_PROBLEM STATEMENT_
Copy out exactly the lines from the first line of the material below through the line containing "Task: Tap the back arrow in game history", and nothing beyond them.

★ ★ ★ ★ ★ ★ ★

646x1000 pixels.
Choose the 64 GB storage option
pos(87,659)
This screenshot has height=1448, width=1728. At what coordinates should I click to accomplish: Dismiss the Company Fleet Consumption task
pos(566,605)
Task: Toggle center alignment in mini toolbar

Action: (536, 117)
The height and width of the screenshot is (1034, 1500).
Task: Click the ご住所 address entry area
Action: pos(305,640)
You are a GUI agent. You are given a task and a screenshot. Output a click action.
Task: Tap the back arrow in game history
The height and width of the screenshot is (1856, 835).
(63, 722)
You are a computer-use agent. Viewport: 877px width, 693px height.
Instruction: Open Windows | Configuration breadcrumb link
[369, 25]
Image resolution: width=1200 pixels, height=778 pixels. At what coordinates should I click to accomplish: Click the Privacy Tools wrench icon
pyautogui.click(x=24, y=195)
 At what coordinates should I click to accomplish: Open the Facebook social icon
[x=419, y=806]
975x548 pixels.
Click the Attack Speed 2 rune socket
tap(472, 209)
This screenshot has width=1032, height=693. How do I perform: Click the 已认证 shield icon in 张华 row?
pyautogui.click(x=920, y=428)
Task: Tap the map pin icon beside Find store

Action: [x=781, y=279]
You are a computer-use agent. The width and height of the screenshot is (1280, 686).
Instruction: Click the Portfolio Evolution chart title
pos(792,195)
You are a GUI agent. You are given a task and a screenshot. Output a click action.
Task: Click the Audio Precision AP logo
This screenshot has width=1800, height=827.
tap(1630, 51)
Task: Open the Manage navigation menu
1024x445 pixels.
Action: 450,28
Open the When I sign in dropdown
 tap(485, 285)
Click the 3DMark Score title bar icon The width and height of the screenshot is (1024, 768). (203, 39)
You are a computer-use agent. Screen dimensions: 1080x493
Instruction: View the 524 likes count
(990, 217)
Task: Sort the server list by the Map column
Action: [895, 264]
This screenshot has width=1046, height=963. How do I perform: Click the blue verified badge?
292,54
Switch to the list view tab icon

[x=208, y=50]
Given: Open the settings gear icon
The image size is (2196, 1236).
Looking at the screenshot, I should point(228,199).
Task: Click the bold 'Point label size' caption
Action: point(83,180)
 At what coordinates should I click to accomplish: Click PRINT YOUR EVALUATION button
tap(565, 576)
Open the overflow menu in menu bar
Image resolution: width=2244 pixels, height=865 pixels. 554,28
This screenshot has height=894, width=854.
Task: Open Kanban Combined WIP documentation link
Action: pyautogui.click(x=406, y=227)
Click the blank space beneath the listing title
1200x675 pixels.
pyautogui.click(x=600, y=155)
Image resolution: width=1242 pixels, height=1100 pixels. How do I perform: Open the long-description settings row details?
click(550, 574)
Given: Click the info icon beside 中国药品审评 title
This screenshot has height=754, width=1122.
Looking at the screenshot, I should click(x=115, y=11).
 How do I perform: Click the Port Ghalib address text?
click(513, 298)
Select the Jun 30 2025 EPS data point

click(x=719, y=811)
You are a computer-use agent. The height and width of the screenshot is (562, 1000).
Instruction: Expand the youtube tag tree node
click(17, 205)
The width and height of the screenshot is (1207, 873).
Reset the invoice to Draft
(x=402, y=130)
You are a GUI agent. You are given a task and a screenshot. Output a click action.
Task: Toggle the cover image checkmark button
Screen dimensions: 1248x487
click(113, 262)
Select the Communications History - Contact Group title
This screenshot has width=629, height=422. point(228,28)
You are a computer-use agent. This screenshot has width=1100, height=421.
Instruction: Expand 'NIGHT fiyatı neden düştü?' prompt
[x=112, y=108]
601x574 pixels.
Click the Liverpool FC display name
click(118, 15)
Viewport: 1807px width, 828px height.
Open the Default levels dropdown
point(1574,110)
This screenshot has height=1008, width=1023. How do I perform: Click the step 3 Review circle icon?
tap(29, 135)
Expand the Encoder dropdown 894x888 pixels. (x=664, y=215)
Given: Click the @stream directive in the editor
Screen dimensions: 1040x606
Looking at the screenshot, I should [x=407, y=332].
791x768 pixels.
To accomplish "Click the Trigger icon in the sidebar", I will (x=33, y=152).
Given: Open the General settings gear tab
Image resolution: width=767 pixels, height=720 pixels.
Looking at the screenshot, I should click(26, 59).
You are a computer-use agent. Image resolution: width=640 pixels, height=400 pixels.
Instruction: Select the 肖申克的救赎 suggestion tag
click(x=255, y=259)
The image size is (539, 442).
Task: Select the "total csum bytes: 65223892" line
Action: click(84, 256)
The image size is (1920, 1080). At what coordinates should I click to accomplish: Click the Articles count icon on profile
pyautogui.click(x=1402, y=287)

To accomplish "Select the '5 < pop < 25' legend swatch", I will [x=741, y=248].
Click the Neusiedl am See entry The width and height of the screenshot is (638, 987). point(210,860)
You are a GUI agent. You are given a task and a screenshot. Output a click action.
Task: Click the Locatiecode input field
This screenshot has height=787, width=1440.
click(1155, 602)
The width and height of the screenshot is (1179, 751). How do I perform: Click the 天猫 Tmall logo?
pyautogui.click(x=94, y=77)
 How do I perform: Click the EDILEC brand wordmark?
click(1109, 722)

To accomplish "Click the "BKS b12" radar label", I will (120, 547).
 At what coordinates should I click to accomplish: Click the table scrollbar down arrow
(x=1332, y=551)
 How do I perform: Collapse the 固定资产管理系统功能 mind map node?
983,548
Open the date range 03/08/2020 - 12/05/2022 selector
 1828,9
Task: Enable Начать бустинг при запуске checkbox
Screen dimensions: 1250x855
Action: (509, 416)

★ ★ ★ ★ ★ ★ ★

_EXPECTED OUTPUT_
646x1000 pixels.
Choose the 64 GB storage option
pos(87,659)
This screenshot has height=1448, width=1728. At what coordinates should I click to accomplish: Dismiss the Company Fleet Consumption task
pos(566,605)
Task: Toggle center alignment in mini toolbar

Action: (536, 117)
The height and width of the screenshot is (1034, 1500).
Task: Click the ご住所 address entry area
Action: pos(305,640)
You are a GUI agent. You are given a task and a screenshot. Output a click action.
Task: Tap the back arrow in game history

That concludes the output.